* _Excerpted records_:
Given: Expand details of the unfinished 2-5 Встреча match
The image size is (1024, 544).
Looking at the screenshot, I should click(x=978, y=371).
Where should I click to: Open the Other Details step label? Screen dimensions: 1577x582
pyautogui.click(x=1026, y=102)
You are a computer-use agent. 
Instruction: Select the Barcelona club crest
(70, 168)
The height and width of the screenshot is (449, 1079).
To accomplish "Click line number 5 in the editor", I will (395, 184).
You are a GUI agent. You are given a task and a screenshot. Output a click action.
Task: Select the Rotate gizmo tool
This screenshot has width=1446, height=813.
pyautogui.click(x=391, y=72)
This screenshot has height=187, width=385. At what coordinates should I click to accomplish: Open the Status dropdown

* _Aim of the exercise_: Copy all of the records above word for word, keeping every line unchanged and in the same order.

* _Expected output_:
Given: Expand details of the unfinished 2-5 Встреча match
The image size is (1024, 544).
Looking at the screenshot, I should click(x=978, y=371).
Where should I click to: Open the Other Details step label? Screen dimensions: 1577x582
pyautogui.click(x=1026, y=102)
You are a computer-use agent. 
Instruction: Select the Barcelona club crest
(70, 168)
The height and width of the screenshot is (449, 1079).
To accomplish "Click line number 5 in the editor", I will (395, 184).
You are a GUI agent. You are given a task and a screenshot. Output a click action.
Task: Select the Rotate gizmo tool
This screenshot has width=1446, height=813.
pyautogui.click(x=391, y=72)
This screenshot has height=187, width=385. At what coordinates should I click to accomplish: Open the Status dropdown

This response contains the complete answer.